## EXERCISES TO COMPLETE
**a)** Write out the stretch of the map-area passage from "When dealing with" through "or similar works.", keeping every word as it appears.
**b)** In the map-area passage, what area do 100 sq. m. of the snowclad Sentis in Appenzell reduce to?
**c)** Extend the map-area passage with new text that begins right after its final sentence.

## QUOTED PASSAGE
When dealing with maps not drawn on an equal area projection we substitute quadrilaterals bounded by meridians and parallels, the areas for which are given in the “Smithsonian Geographical Tables” (1894), in Professor H. Wagner’s tables in the geographical Jahrbuch, or similar works.
It is obvious that the area of a group of mountains projected on a horizontal plane, such as is presented by a map, must differ widely from the area of the superficies or physical surface of those mountains exposed to the air. Thus, a slope of 45° having a surface of 100 sq. m. projected upon a horizontal plane only measures 59 sq. m., whilst 100 sq. m. of the snowclad Sentis in Appenzell are reduced to 10 sq. m. A hypsographical map affords the readiest solution of this question. Given the area A of the plane between the two horizontal contours, the height h of the upper above the lower contour, the length of the upper contour l, and the area of the face presented by the edge of the upper stratum l.h = A₁, the slope α is found to be tan α = h.l / (A − A₁); hence its superficies, A = A₂ sec α. The result is an approximation, for inequalities of the ground bounded by the two contours have not been considered.
The hypsographical map facilitates likewise the determination of the mean height of a country, and this height, combined with the area, the determination of volume, or cubic contents, is a simple matter.

## EXTRACTED INFORMATION
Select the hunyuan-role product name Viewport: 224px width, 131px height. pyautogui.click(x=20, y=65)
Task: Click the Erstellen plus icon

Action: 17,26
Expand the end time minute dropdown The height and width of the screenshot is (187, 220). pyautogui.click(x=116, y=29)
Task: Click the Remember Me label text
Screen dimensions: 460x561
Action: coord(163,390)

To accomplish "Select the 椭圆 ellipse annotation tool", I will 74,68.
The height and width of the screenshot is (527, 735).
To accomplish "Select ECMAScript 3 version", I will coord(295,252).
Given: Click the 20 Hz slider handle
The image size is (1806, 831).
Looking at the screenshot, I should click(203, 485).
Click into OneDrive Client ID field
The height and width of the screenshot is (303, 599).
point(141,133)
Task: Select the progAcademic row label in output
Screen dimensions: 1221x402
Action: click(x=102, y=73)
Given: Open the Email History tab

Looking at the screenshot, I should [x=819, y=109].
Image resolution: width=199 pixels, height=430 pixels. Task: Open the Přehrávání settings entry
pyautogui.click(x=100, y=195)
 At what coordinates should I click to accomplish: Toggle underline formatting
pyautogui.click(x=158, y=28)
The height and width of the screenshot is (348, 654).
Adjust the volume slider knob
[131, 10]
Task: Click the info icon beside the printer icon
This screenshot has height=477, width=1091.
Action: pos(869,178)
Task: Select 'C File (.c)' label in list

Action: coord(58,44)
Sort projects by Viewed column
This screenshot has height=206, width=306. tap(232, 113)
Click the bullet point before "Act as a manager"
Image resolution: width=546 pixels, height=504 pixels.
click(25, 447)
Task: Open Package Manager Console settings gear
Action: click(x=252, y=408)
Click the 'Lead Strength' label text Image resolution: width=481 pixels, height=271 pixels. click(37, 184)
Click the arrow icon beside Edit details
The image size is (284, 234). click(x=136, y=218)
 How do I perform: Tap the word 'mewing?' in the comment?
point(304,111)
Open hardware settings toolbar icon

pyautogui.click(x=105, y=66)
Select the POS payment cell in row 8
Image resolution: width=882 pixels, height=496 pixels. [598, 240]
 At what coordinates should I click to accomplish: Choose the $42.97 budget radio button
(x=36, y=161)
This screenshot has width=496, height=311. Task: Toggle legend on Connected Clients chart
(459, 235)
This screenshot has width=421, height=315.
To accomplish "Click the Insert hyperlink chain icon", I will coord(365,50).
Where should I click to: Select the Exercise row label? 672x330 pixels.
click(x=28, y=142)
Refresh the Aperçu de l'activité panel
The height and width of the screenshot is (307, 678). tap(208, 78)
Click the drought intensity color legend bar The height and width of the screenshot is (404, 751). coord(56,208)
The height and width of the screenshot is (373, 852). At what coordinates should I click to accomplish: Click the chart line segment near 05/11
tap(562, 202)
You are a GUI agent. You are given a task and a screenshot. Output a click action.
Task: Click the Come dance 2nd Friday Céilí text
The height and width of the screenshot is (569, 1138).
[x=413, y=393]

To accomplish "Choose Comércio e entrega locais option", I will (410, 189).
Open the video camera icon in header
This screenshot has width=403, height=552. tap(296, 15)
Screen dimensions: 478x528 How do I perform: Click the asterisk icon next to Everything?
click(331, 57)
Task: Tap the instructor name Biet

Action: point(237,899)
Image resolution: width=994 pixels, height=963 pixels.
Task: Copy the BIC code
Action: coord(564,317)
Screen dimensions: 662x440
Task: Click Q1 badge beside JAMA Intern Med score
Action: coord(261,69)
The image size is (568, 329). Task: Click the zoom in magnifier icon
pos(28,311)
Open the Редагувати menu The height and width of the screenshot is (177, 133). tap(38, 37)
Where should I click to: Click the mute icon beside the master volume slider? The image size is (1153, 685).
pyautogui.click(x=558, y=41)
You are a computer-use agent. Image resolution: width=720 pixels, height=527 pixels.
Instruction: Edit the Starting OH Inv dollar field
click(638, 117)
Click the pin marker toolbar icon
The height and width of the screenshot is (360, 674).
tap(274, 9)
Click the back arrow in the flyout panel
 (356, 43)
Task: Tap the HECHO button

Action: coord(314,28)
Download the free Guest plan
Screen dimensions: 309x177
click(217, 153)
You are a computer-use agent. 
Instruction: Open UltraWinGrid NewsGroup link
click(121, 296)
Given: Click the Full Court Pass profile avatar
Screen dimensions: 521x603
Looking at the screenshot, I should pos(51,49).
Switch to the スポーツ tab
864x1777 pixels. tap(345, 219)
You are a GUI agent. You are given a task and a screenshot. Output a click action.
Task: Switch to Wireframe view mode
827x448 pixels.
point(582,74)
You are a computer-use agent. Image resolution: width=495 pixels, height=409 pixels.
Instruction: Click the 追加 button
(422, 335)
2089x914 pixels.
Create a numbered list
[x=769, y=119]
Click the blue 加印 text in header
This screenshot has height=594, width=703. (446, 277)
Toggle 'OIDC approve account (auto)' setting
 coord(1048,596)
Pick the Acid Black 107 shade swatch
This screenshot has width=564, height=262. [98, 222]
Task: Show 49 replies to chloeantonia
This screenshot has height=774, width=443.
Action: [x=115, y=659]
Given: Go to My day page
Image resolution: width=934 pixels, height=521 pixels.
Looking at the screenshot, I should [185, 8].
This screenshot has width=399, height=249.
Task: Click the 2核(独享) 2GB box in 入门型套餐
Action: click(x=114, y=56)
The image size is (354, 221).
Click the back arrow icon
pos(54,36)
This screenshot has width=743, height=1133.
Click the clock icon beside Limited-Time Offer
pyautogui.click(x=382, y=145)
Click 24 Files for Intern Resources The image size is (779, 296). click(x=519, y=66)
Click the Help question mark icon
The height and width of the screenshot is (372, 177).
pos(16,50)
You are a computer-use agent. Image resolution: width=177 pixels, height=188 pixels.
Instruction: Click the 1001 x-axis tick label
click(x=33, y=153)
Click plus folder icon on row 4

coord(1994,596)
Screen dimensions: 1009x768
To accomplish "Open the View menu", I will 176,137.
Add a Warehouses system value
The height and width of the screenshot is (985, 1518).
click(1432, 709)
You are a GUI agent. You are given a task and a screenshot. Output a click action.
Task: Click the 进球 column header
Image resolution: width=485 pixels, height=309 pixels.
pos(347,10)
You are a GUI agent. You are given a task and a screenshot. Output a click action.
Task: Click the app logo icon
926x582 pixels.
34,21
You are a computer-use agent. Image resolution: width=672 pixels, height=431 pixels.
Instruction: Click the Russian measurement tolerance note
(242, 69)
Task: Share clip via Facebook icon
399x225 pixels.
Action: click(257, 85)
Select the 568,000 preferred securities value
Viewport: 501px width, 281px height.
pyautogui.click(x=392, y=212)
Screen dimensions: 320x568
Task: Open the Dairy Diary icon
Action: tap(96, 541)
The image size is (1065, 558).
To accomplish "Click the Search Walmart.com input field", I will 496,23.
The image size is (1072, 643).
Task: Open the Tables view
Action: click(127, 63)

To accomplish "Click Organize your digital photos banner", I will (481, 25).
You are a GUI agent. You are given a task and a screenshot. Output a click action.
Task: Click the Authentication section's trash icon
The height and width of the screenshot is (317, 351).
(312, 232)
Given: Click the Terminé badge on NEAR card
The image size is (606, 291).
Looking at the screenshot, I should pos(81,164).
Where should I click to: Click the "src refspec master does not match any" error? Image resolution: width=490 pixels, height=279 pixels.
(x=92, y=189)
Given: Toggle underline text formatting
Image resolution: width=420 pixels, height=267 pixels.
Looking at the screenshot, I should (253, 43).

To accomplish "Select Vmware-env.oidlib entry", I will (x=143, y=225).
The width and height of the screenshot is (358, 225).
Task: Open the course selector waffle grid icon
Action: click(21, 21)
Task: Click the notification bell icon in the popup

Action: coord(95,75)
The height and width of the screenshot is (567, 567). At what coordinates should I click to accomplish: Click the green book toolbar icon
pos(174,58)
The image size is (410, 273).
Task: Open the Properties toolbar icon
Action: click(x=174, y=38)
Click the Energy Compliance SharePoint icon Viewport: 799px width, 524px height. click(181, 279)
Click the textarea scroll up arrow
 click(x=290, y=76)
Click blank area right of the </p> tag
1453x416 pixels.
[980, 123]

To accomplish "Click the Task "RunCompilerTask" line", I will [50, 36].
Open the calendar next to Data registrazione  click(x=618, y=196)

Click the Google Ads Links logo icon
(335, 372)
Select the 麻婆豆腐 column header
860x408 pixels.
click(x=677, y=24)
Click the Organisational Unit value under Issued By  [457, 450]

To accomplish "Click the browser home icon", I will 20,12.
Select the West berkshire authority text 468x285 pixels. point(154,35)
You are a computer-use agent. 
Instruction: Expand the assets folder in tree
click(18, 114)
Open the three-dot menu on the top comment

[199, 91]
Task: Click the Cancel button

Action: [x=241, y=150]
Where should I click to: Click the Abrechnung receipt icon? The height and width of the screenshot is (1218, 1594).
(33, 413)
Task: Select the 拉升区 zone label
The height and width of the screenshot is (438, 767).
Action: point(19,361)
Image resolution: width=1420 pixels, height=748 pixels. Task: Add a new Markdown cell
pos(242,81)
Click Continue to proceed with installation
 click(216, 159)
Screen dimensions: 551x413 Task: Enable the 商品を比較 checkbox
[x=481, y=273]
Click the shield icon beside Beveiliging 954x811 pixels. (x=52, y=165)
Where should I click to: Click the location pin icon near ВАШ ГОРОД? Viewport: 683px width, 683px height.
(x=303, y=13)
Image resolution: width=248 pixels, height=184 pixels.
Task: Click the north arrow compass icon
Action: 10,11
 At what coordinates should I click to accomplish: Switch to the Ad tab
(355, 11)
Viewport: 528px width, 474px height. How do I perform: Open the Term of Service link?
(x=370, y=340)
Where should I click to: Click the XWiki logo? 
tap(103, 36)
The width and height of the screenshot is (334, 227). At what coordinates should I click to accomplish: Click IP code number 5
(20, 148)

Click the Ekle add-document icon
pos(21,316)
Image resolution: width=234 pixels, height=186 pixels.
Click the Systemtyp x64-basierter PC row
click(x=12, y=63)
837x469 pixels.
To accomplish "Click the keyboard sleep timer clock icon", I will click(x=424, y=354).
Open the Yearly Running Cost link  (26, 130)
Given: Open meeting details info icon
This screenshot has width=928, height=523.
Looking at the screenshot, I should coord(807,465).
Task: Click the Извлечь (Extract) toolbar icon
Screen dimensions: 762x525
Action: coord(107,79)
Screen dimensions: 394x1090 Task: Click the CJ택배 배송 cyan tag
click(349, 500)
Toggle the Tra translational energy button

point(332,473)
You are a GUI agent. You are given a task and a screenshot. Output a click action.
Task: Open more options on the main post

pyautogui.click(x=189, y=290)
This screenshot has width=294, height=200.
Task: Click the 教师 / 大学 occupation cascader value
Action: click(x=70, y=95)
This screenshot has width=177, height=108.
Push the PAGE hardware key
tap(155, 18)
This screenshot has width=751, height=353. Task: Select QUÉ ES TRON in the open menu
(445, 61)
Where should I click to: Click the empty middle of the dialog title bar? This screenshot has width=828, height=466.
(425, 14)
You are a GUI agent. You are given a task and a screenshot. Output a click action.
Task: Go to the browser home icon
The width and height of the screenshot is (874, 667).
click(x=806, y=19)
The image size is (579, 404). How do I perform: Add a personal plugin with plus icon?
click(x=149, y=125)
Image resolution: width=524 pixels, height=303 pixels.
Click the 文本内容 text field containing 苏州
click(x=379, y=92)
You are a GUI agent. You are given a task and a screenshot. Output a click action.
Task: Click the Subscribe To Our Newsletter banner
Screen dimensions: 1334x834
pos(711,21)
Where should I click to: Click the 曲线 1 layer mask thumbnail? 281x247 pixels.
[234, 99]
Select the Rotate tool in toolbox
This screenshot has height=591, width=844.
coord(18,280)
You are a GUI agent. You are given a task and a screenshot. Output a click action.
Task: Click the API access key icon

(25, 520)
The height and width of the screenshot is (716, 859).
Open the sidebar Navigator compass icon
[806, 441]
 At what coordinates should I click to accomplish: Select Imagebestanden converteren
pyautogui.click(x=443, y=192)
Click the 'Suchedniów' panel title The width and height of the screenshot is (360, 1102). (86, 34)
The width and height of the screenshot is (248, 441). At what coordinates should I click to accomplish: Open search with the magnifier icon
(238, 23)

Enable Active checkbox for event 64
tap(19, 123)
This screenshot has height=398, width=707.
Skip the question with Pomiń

## ANSWERS TO THE EXERCISE
**a)**
When dealing with maps not drawn on an equal area projection we substitute quadrilaterals bounded by meridians and parallels, the areas for which are given in the “Smithsonian Geographical Tables” (1894), in Professor H. Wagner’s tables in the geographical Jahrbuch, or similar works.

**b)** They reduce to 10 sq. m.

**c)**
Relief Maps are intended to present a representation of the ground which shall be absolutely true to nature. The object, however, can be fully attained only if the scale of the map is sufficiently large, if the horizontal and vertical scales are identical, so that there shall be no exaggeration of the heights, and if regard is had, eventually, to the curvature of the earth’s surface. Relief maps on a small scale necessitate a generalization of the features of the ground, as in the case of ordinary maps, as likewise an exaggeration of the heights. Thus on a relief on a scale of 1:1,000,000 a mountain like Ben Nevis would only rise to a height of 1⋅3 mm.
- Professor Henrici, Report on Planimeters (64th meeting of the British Association, Oxford, 1894); J. Tennant, “The Planimeter” (Engineering, xlv. 1903).
- H. Wagner's Lehrbuch (Hanover, 1908, pp. 241-252) refers to numerous authorities who deal fully with the whole question of measurement.
- Kienzl of Leoben in 1891 had invented a similar apparatus which he called a Relief Pantograph (Zeitschrift, Vienna Geog. Soc. 1891).